◆ **EXERCISE**: Print every line of the data below word for word, leaving out the pictures.

::: SUPPLIED RECORDS :::

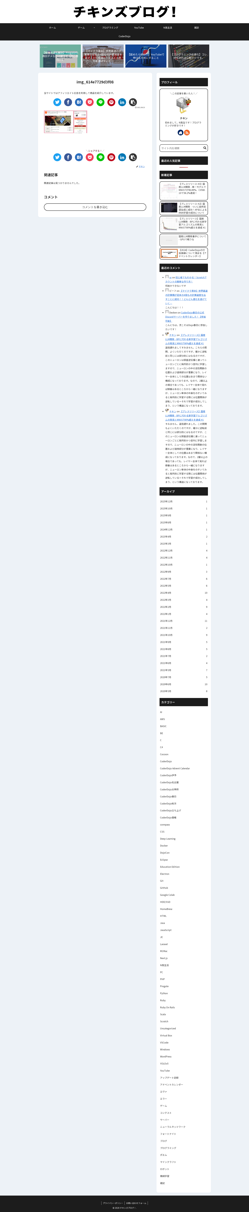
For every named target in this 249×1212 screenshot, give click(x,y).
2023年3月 (183, 543)
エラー (163, 1098)
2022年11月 (183, 557)
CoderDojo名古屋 (169, 782)
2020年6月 (183, 684)
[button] (204, 148)
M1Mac (163, 951)
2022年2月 (183, 607)
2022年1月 (183, 614)
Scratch (164, 1021)
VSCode (164, 1042)
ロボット (164, 1169)
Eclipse (164, 859)
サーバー (164, 1119)
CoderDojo (166, 761)
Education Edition (170, 866)
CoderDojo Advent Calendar (175, 768)
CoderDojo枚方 (168, 803)
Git (161, 880)
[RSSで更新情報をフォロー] (187, 132)
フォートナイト (168, 1134)
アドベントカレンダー (171, 1084)
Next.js (164, 958)
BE (161, 733)
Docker (164, 845)
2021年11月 (183, 628)
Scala (163, 1014)
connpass (165, 824)
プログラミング (168, 1148)
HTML (163, 916)
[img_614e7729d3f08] (79, 102)
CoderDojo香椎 (168, 817)
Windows (165, 1049)
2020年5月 (183, 691)
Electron (164, 873)
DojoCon (164, 852)
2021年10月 (183, 635)
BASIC (163, 726)
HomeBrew (166, 909)
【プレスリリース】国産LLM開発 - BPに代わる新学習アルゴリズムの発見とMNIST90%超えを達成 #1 (186, 339)
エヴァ (163, 1091)
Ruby (163, 1000)
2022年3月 (183, 599)
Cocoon (164, 754)
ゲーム (163, 1105)
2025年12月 (183, 501)
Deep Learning (168, 838)
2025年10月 (183, 508)
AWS (162, 719)
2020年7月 (183, 677)
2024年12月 (183, 529)
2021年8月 (183, 649)
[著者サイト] (180, 132)
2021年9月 (183, 642)
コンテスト (166, 1112)
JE (161, 937)
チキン (184, 118)
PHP (162, 979)
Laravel (164, 944)
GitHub (164, 887)
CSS (162, 831)
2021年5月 (183, 670)
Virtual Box (166, 1035)
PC (161, 972)
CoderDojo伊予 (168, 775)
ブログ (163, 1141)
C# (161, 747)
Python (164, 993)
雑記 (162, 1183)
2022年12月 (183, 550)
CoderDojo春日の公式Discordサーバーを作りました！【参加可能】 (185, 317)
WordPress (165, 1056)
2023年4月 (183, 536)
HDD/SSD (165, 902)
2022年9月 (183, 571)
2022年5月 (183, 585)
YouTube (165, 1070)
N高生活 (164, 965)
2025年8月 (183, 522)
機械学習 (164, 1176)
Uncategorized (168, 1028)
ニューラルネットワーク (172, 1126)
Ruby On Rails (167, 1007)
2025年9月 (183, 515)
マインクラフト (168, 1162)
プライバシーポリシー (113, 1203)
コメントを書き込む (95, 207)
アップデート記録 (169, 1077)
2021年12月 (183, 620)
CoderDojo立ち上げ (170, 810)
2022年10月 (183, 564)
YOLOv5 (164, 1063)
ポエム (163, 1155)
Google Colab (167, 895)
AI (161, 712)
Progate (164, 986)
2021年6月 (183, 663)
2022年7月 (183, 578)
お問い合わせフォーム (136, 1203)
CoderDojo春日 (168, 796)
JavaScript (165, 930)
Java (162, 923)
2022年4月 (183, 592)
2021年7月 (183, 656)
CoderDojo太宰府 (169, 789)
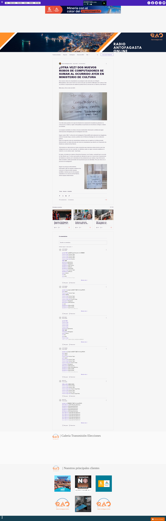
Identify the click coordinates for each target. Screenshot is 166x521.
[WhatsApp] (148, 2)
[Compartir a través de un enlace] (69, 195)
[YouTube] (163, 2)
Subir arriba (2, 515)
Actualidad (70, 191)
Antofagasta (72, 54)
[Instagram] (160, 2)
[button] (97, 54)
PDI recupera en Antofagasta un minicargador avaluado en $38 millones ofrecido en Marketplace (104, 223)
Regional (65, 54)
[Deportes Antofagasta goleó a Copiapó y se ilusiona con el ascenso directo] (62, 215)
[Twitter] (156, 2)
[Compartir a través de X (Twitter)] (62, 195)
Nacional (64, 191)
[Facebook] (152, 2)
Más (87, 54)
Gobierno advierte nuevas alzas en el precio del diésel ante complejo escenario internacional (82, 223)
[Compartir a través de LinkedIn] (66, 195)
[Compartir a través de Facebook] (59, 195)
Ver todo (111, 207)
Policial (60, 191)
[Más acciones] (106, 63)
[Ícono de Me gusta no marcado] (63, 283)
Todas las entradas (57, 54)
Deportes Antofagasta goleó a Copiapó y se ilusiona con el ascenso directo (61, 223)
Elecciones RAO (80, 54)
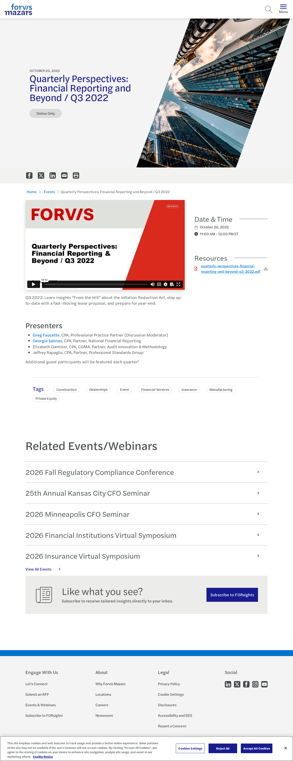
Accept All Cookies (256, 748)
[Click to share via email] (64, 175)
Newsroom (104, 715)
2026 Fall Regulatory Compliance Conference (99, 472)
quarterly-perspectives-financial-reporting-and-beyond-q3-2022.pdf (230, 268)
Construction (66, 389)
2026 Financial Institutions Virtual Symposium (100, 535)
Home (32, 191)
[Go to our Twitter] (237, 684)
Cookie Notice (43, 756)
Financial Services (155, 389)
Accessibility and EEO (175, 715)
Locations (103, 694)
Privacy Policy (169, 683)
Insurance (189, 389)
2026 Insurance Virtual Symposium (82, 555)
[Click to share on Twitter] (41, 175)
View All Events (38, 569)
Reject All (223, 748)
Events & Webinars (40, 704)
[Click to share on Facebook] (29, 175)
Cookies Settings (190, 748)
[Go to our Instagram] (255, 684)
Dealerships (98, 389)
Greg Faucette (46, 335)
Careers (101, 704)
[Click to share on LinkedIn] (52, 175)
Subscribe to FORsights (232, 594)
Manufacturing (220, 389)
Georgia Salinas (47, 340)
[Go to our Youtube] (264, 684)
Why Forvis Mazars (110, 683)
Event (124, 389)
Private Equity (46, 398)
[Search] (269, 9)
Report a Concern (172, 725)
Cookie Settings (171, 694)
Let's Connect (36, 683)
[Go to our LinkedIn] (228, 684)
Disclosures (167, 704)
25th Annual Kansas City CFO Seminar (87, 492)
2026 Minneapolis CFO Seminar (77, 514)
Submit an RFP (37, 694)
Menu (283, 11)
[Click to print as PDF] (76, 175)
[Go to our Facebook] (246, 684)
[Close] (286, 748)
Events (49, 191)
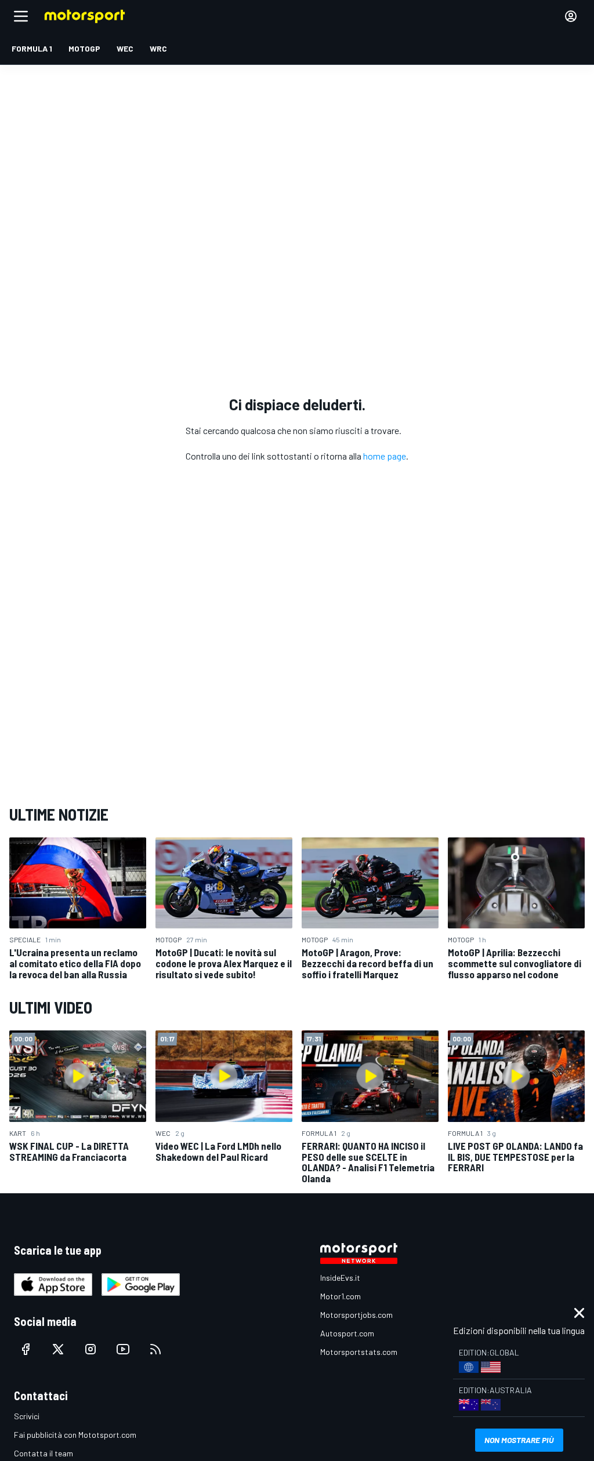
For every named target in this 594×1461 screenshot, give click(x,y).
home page (384, 455)
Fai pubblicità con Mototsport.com (75, 1435)
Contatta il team (43, 1453)
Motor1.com (340, 1296)
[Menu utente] (570, 16)
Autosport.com (347, 1333)
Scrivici (26, 1416)
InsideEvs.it (340, 1278)
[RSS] (155, 1349)
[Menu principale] (21, 16)
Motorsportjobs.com (356, 1315)
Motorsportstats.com (358, 1352)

:::

◆ **EXERCISE RESULT**:
For every named target in this 249×1212 screenshot, give click(x,y).
2023年3月 (183, 543)
エラー (163, 1098)
2022年11月 (183, 557)
CoderDojo名古屋 (169, 782)
2020年6月 (183, 684)
[button] (204, 148)
M1Mac (163, 951)
2022年2月 (183, 607)
2022年1月 (183, 614)
Scratch (164, 1021)
VSCode (164, 1042)
ロボット (164, 1169)
Eclipse (164, 859)
サーバー (164, 1119)
CoderDojo (166, 761)
Education Edition (170, 866)
CoderDojo Advent Calendar (175, 768)
CoderDojo枚方 (168, 803)
Git (161, 880)
[RSSで更新情報をフォロー] (187, 132)
フォートナイト (168, 1134)
アドベントカレンダー (171, 1084)
Next.js (164, 958)
BE (161, 733)
Docker (164, 845)
2021年11月 (183, 628)
Scala (163, 1014)
connpass (165, 824)
プログラミング (168, 1148)
HTML (163, 916)
[img_614e7729d3f08] (79, 102)
CoderDojo香椎 (168, 817)
Windows (165, 1049)
2020年5月 (183, 691)
Electron (164, 873)
DojoCon (164, 852)
2021年10月 (183, 635)
BASIC (163, 726)
HomeBrew (166, 909)
【プレスリリース】国産LLM開発 - BPに代わる新学習アルゴリズムの発見とMNIST90%超えを達成 #1 (186, 339)
エヴァ (163, 1091)
Ruby (163, 1000)
2022年3月 (183, 599)
Cocoon (164, 754)
ゲーム (163, 1105)
2025年12月 (183, 501)
Deep Learning (168, 838)
2025年10月 (183, 508)
AWS (162, 719)
2020年7月 (183, 677)
2024年12月 (183, 529)
2021年8月 (183, 649)
[著者サイト] (180, 132)
2021年9月 (183, 642)
コンテスト (166, 1112)
JE (161, 937)
チキン (184, 118)
PHP (162, 979)
Laravel (164, 944)
GitHub (164, 887)
CSS (162, 831)
2021年5月 (183, 670)
Virtual Box (166, 1035)
PC (161, 972)
CoderDojo伊予 (168, 775)
ブログ (163, 1141)
C# (161, 747)
Python (164, 993)
雑記 (162, 1183)
2022年12月 (183, 550)
CoderDojo春日の公式Discordサーバーを作りました！【参加可能】 (185, 317)
WordPress (165, 1056)
2023年4月 (183, 536)
HDD/SSD (165, 902)
2022年9月 (183, 571)
2022年5月 (183, 585)
YouTube (165, 1070)
N高生活 (164, 965)
2025年8月 (183, 522)
機械学習 (164, 1176)
Uncategorized (168, 1028)
ニューラルネットワーク (172, 1126)
Ruby On Rails (167, 1007)
2025年9月 (183, 515)
マインクラフト (168, 1162)
プライバシーポリシー (113, 1203)
コメントを書き込む (95, 207)
アップデート記録 (169, 1077)
2021年12月 (183, 620)
CoderDojo立ち上げ (170, 810)
2022年10月 (183, 564)
YOLOv5 (164, 1063)
ポエム (163, 1155)
Google Colab (167, 895)
AI (161, 712)
Progate (164, 986)
2021年6月 (183, 663)
2022年7月 (183, 578)
お問い合わせフォーム (136, 1203)
CoderDojo春日 (168, 796)
JavaScript (165, 930)
Java (162, 923)
2022年4月 (183, 592)
2021年7月 (183, 656)
CoderDojo太宰府 (169, 789)
Identify the click coordinates for each target. Screenshot is 166x521.
[WhatsApp] (148, 2)
[Compartir a través de un enlace] (69, 195)
[YouTube] (163, 2)
Subir arriba (2, 515)
Actualidad (70, 191)
Antofagasta (72, 54)
[Instagram] (160, 2)
[button] (97, 54)
PDI recupera en Antofagasta un minicargador avaluado en $38 millones ofrecido en Marketplace (104, 223)
Regional (65, 54)
[Deportes Antofagasta goleó a Copiapó y se ilusiona con el ascenso directo] (62, 215)
[Twitter] (156, 2)
[Compartir a través de X (Twitter)] (62, 195)
Nacional (64, 191)
[Facebook] (152, 2)
Más (87, 54)
Gobierno advierte nuevas alzas en el precio del diésel ante complejo escenario internacional (82, 223)
[Compartir a través de LinkedIn] (66, 195)
[Compartir a través de Facebook] (59, 195)
Ver todo (111, 207)
Policial (60, 191)
[Más acciones] (106, 63)
[Ícono de Me gusta no marcado] (63, 283)
Todas las entradas (57, 54)
Deportes Antofagasta goleó a Copiapó y se ilusiona con el ascenso directo (61, 223)
Elecciones RAO (80, 54)
Accept All Cookies (256, 748)
[Click to share via email] (64, 175)
Newsroom (104, 715)
2026 Fall Regulatory Compliance Conference (99, 472)
quarterly-perspectives-financial-reporting-and-beyond-q3-2022.pdf (230, 268)
Construction (66, 389)
2026 Financial Institutions Virtual Symposium (100, 535)
Home (32, 191)
[Go to our Twitter] (237, 684)
Cookie Notice (43, 756)
Financial Services (155, 389)
Accessibility and EEO (175, 715)
Locations (103, 694)
Privacy Policy (169, 683)
Insurance (189, 389)
2026 Insurance Virtual Symposium (82, 555)
[Click to share on Twitter] (41, 175)
View All Events (38, 569)
Reject All (223, 748)
Events & Webinars (40, 704)
[Click to share on Facebook] (29, 175)
Cookies Settings (190, 748)
[Go to our Instagram] (255, 684)
Dealerships (98, 389)
Greg Faucette (46, 335)
Careers (101, 704)
[Click to share on LinkedIn] (52, 175)
Subscribe to FORsights (232, 594)
Manufacturing (220, 389)
Georgia Salinas (47, 340)
[Go to our Youtube] (264, 684)
Why Forvis Mazars (110, 683)
Event (124, 389)
Private Equity (46, 398)
[Search] (269, 9)
Report a Concern (172, 725)
Cookie Settings (171, 694)
Let's Connect (36, 683)
[Go to our LinkedIn] (228, 684)
Disclosures (167, 704)
25th Annual Kansas City CFO Seminar (87, 492)
2026 Minneapolis CFO Seminar (77, 514)
Submit an RFP (37, 694)
Menu (283, 11)
[Click to print as PDF] (76, 175)
[Go to our Facebook] (246, 684)
[Close] (286, 748)
Events (49, 191)
For every named target in this 594×1461 screenshot, give click(x,y).
home page (384, 455)
Fai pubblicità con Mototsport.com (75, 1435)
Contatta il team (43, 1453)
Motor1.com (340, 1296)
[Menu utente] (570, 16)
Autosport.com (347, 1333)
Scrivici (26, 1416)
InsideEvs.it (340, 1278)
[RSS] (155, 1349)
[Menu principale] (21, 16)
Motorsportjobs.com (356, 1315)
Motorsportstats.com (358, 1352)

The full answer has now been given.